A dívida que por mais de três décadas comprometeu o desenvolvimento de Apucarana teve um avanço histórico: redução de cerca de R$ 800 milhões do passivo do município junto à União. O débito, que ultrapassava R$ 1,2 bilhão, foi revisto e reduzido em aproximadamente 63%, resultado de uma articulação política conduzida em Brasília pelo deputado estadual Arilson Chiorato (PT).
As reuniões ocorreram entre setembro e outubro de 2025 e contaram também com o apoio da ministra de Relações Institucionais, Gleisi Hoffmann.
Início das tratativas
Participaram do encontro o prefeito Rodolfo Mota, a deputada federal Lenir de Assis, o vereador Odarlone Orente, além da equipe do ministro Fernando Haddad, representada pelo chefe de gabinete Laio Correia.
Na ocasião, foram apresentadas alternativas legais para a reavaliação do débito, com base em legislações vigentes e novos critérios de juros e correção monetária.

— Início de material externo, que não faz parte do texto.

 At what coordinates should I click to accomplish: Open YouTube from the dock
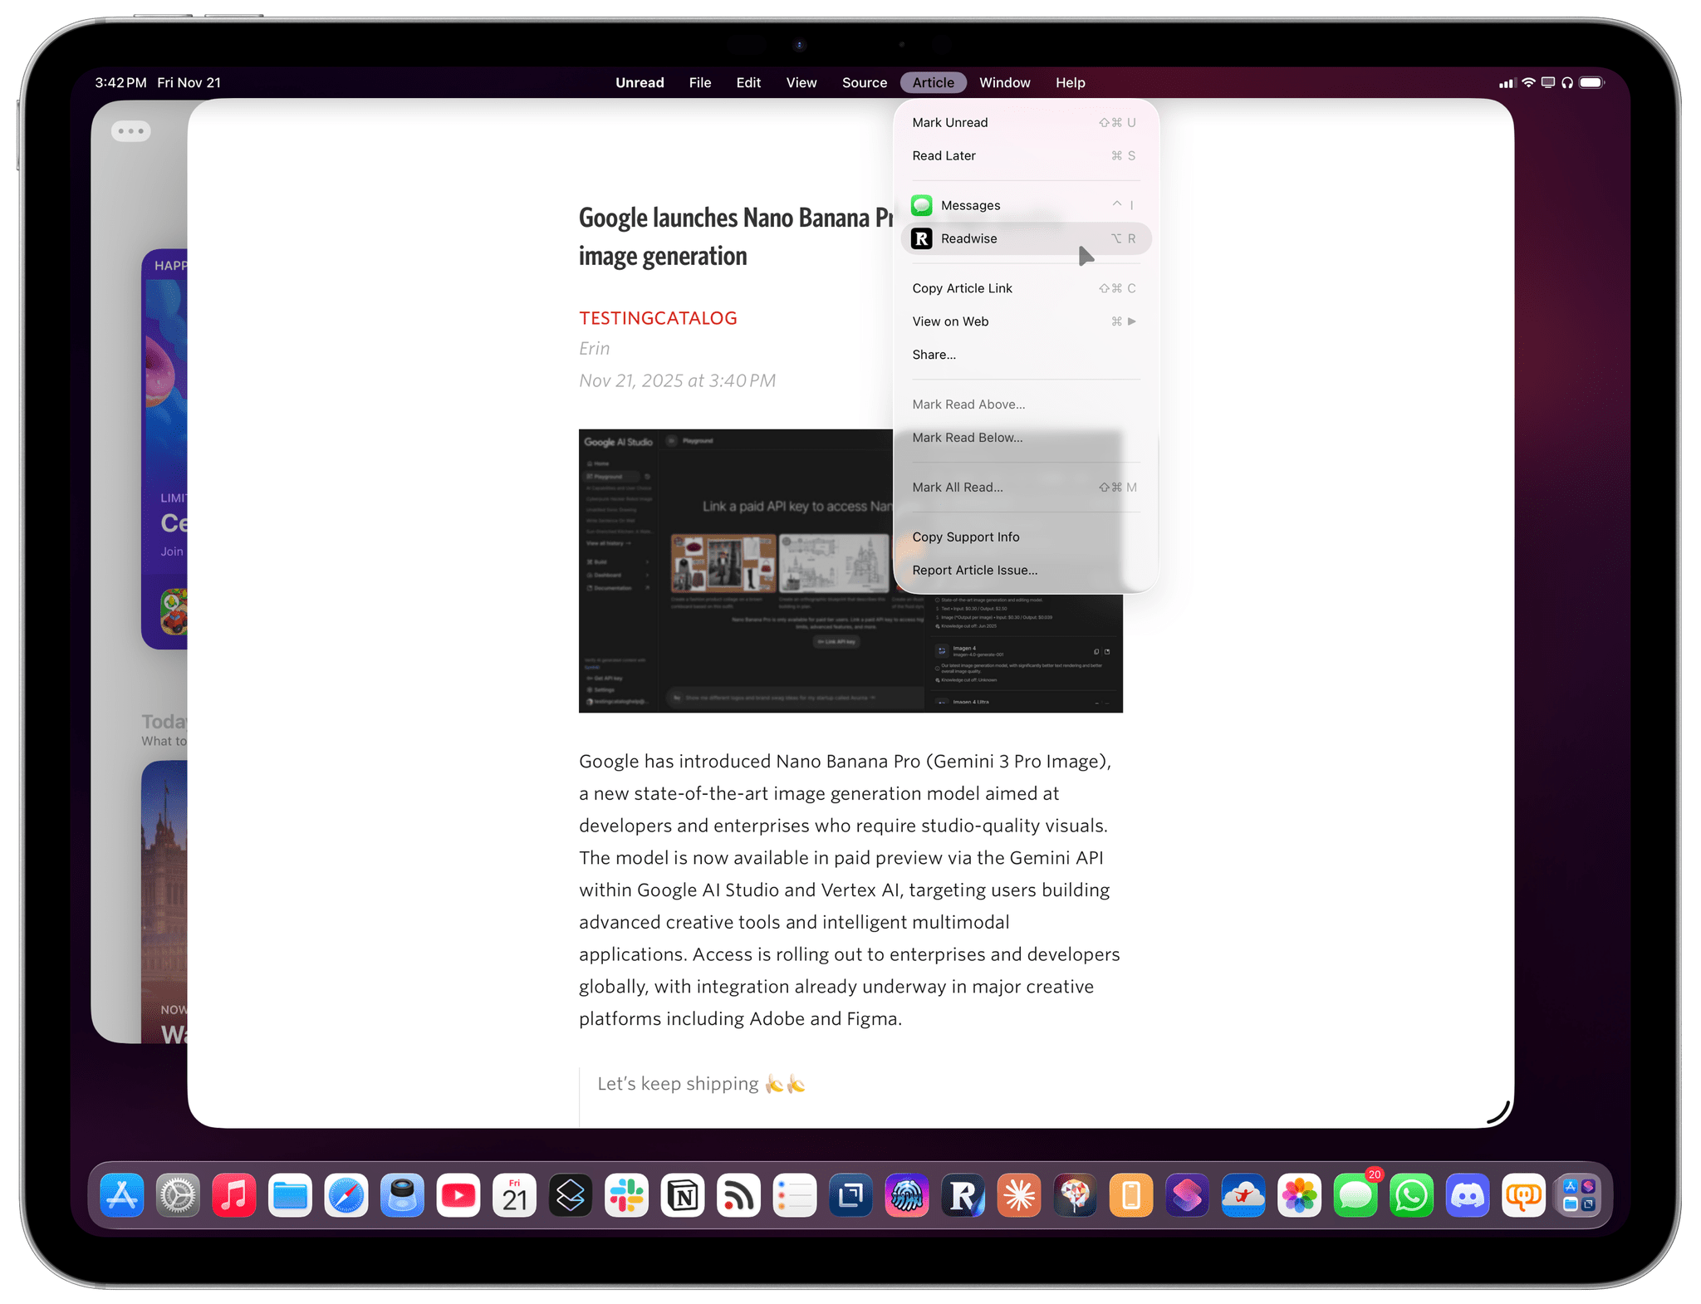click(458, 1197)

A partir disso, o município iniciou a revisão técnica junto ao Banco do Brasil, identificando inconsistências históricas que permitiram a redução expressiva do valor.
Avanço junto à AGU
Em outubro, o deputado também articulou uma nova reunião com a AGU, que contou com a participação do adjunto do Advogado-Geral da União, Júnior Divino Fideles; da procuradora-geral da União, Clarice Costa Calixto; e do chefe de gabinete Cláudio José Silva. Representantes do município e vereadores acompanharam a discussão, que novamente teve como pauta central a dívida de Apucarana.
Próximos passos
O deputado ressaltou que o processo ainda terá novas etapas, incluindo a discussão do saldo remanescente da dívida junto à AGU e, posteriormente, o parcelamento, viabilizado pela Emenda Constitucional nº 136/2025.
“É um problema histórico que exige maturidade política. Não é momento de vaidade pessoal, mas de trabalho conjunto para garantir mais investimentos, obras e qualidade de vida para a população de Apucarana”, concluiu.